Reply To: Final assignment

Author Replies # Posted on January 17, 2015 at 19:00

Final Reflection on Current Debates in Environmental History (2014)

Attended seminars:

3/2 Gunnel Cederlöf: India and the Environmental History of Imperialism
3/3 Alf Hornborg: Ecology, History and Unequal Exchange
6/4 Tim Ingold: Landscape, History and Ethnicity
6/6 Kristina Persson: Climate and Policy
8/9 Sverker Sörlin: The Role of Environmental History
22/9 Libby Robin: History, Conservation and politics: example of Australia
3/11 Joseph Tainter: Collapse of Complex Societies
17/11 Joachim Radkau: The Age of Ecology
8/12 Gregory Bateson: Mind and Nature

Complementary Task:

14/10 Kenneth Worthy: Healing the Destructive Divide between People and the Enviroment

Chaired seminars:

6/4 Tim Ingold: Landscape, History and Ethnicity
6/6 Kristina Persson: Climate and Policy

Introduction: no red threat but a good turn

In the following I will reflect on the texts I have produced along the current debates which were held over the last year. While reading my reflections and comments I was searching for something like a “red threat”, a line of thought that developed over time. I did not find a clear one which does not mean that my thinking has not changed over time. Quite the opposite is the case: now, after three semesters, I feel more inspired by and dedicated to our discipline more than ever. This might be due to an unexpected but fruitful postmodern turn in my understanding to the extend that the past, present and future never have to be the way we believe it was, is and will be. The aim of this “reflection diary” is to explain why and how I came to that optimistic glimpse. Five themes which stood out in my contributions should serve here as illustrations.

Environing everything, now and ever
It’s too bad that I don’t have the notes from the first meeting in our programme with me while writing this reflection. Anneli asked us to write down how we would define environmental history and what we expect from this Master programme. I think I strongly associated the discipline with the historical explanation for today’s environmental problems and the posing of social alternatives to them. Now, after three semesters, I would say that my idea of environmental history still resonates with these goals but in a different way.

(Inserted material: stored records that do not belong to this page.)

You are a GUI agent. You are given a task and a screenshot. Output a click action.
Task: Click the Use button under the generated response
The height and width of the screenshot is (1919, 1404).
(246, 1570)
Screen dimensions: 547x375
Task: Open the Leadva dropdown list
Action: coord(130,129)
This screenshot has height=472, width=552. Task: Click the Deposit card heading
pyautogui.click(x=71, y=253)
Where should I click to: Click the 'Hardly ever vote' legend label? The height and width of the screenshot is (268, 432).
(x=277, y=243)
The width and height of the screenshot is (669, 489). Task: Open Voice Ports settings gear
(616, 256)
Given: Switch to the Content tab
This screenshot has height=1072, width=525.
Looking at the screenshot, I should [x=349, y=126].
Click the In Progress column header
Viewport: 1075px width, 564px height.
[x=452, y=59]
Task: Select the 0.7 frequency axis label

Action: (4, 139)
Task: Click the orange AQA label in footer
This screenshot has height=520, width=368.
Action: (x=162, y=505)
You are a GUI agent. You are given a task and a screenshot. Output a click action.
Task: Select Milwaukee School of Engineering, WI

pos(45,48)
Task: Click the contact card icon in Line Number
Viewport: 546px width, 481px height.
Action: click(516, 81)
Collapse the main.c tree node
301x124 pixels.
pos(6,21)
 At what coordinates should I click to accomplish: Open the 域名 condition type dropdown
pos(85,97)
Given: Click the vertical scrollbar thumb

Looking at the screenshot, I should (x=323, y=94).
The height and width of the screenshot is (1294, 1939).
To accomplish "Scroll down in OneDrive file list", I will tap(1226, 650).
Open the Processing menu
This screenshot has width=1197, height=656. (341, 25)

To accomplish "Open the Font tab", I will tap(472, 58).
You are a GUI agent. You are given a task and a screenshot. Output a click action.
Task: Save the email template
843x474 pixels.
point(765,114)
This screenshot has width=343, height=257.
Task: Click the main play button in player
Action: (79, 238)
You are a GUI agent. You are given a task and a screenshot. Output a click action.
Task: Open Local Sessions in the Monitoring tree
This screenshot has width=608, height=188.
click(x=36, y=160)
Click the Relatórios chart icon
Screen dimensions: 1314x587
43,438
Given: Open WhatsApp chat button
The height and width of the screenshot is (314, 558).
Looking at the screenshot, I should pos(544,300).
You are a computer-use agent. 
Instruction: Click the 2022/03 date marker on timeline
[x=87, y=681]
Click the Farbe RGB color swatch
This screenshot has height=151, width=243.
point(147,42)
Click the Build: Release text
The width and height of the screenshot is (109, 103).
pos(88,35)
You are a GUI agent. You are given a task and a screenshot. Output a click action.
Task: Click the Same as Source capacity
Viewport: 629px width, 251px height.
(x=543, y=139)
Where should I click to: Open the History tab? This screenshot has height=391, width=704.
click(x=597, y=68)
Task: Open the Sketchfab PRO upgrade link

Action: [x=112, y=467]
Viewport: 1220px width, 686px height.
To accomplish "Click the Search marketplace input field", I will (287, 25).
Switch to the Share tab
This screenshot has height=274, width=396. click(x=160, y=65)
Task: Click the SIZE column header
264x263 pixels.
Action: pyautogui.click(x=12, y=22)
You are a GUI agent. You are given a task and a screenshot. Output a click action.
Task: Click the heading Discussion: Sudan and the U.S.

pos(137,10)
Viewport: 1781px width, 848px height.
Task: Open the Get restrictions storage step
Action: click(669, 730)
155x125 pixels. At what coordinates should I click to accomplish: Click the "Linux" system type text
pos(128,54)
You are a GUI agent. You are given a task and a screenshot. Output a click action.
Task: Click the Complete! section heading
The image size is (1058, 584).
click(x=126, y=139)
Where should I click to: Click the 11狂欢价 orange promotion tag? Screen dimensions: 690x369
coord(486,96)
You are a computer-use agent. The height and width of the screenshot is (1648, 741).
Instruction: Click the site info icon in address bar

The discipline, I would say, does not begin but rather end with outlooks for “problem-solving”. More precisely, I see it’s starting point at the moment of “environing”. Referring to this I wrote in my reflection on Sverker Sörlin’s discussion of our discipline: “In this way writing environmental histories can actually be a way of closing the gap between humanities and the social and natural sciences: by elucidating how people have been situating other things around them in the physical world and how this affects their idea of the ideal self, society and world”. From such a perspective our current state in the world is the expression of a certain “environment” which is the present formation of an ongoing environing process. How this thought leads me to a political ethos should be discussed in the latter part of this “diary”.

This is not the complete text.